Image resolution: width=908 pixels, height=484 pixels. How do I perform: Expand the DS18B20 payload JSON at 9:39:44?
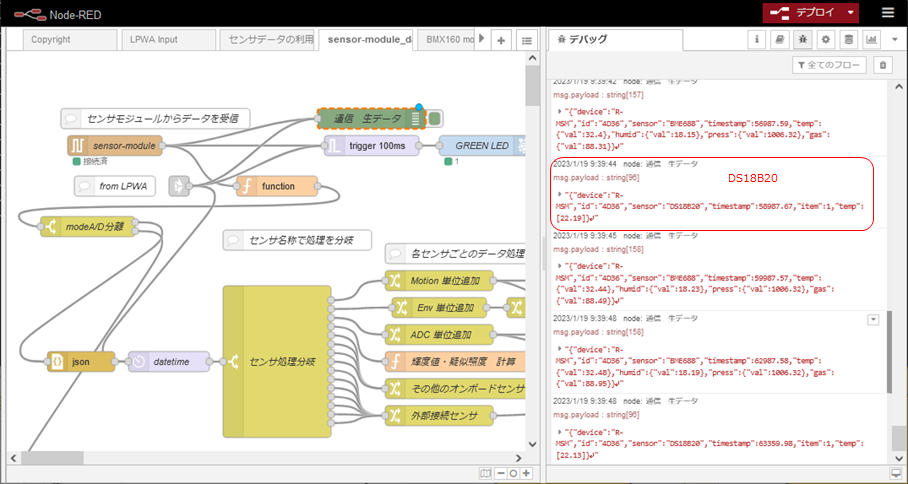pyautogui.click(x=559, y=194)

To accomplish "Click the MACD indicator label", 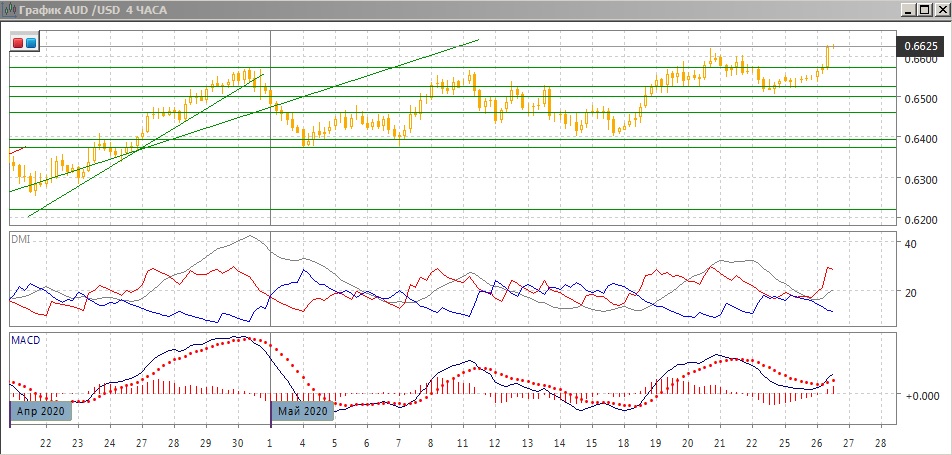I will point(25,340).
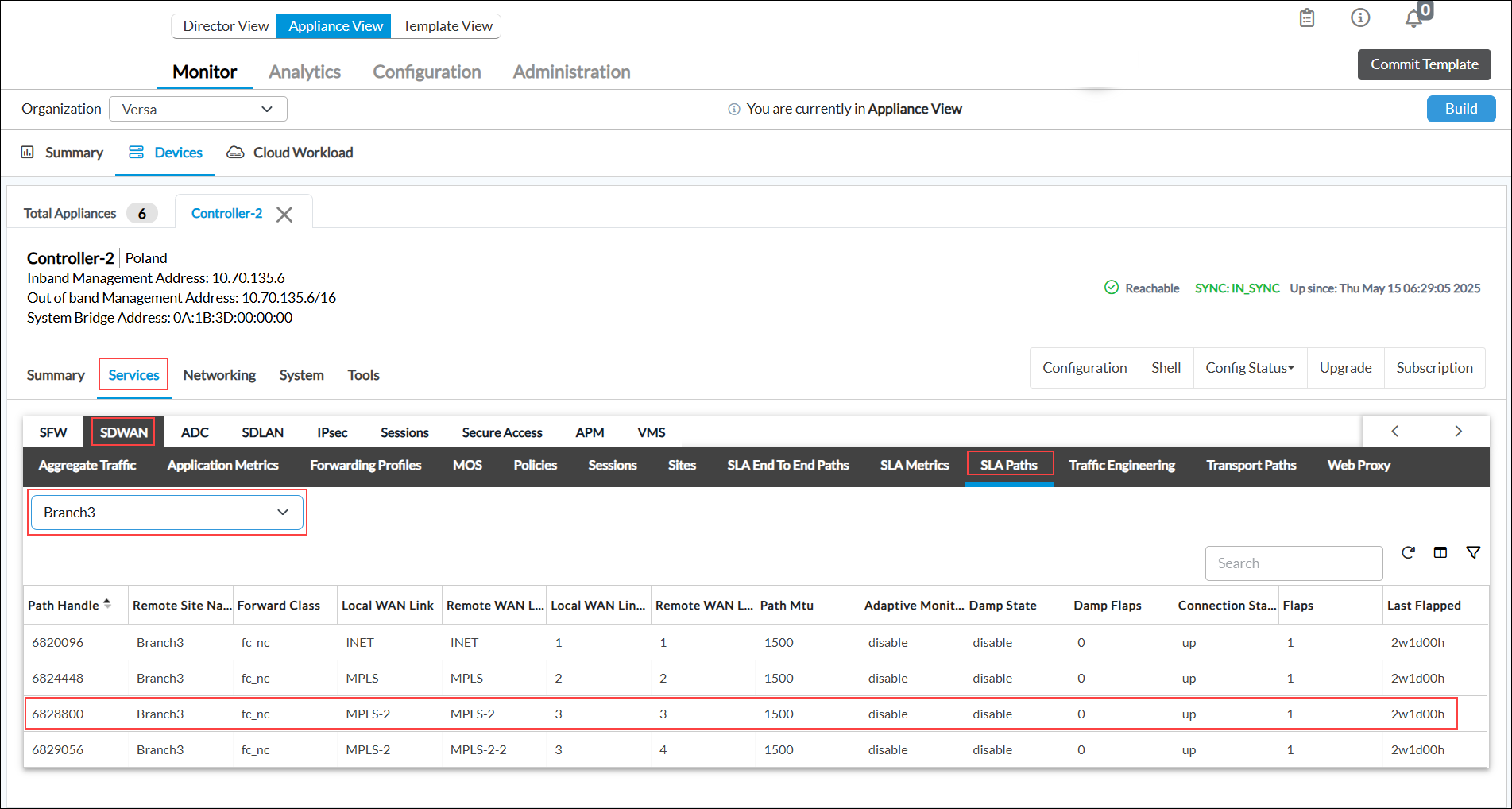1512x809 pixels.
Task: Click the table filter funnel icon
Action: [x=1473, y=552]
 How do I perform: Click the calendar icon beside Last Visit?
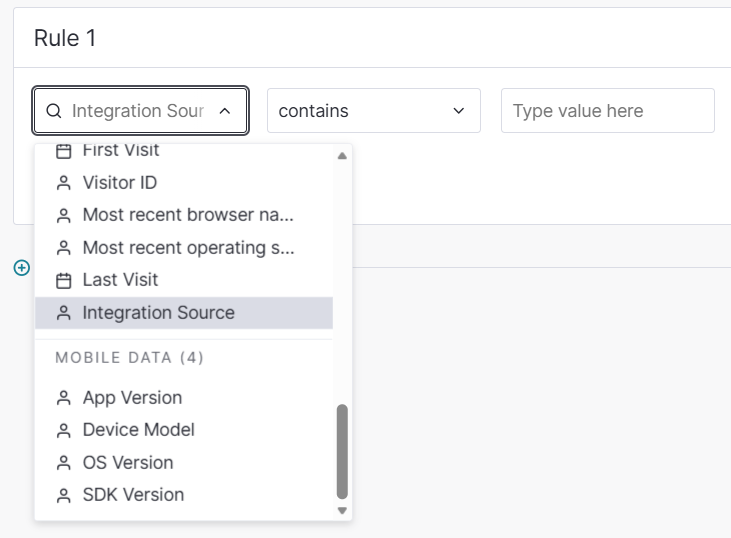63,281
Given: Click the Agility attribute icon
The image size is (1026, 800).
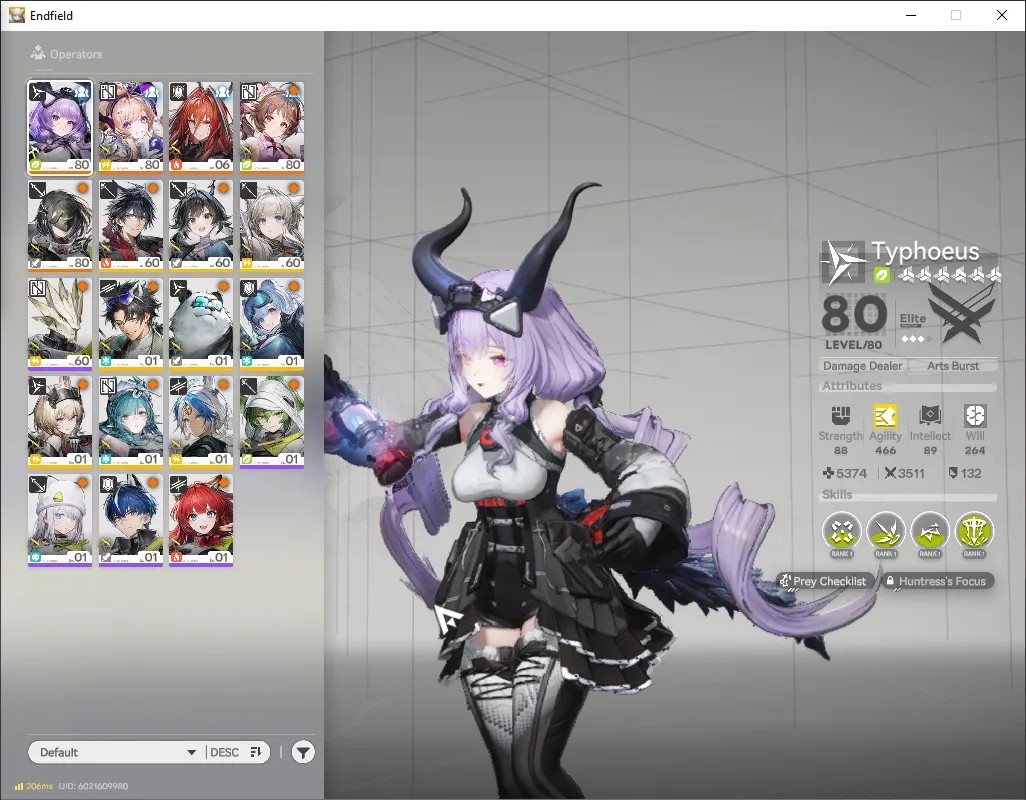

• _Required work_
Everything from the line holding "Given: Click the Agility attribute icon" to the close of the records should be written out exactly, both ends included, with pictures omitted.

• _Exercise response_
Given: Click the Agility attribute icon
The image size is (1026, 800).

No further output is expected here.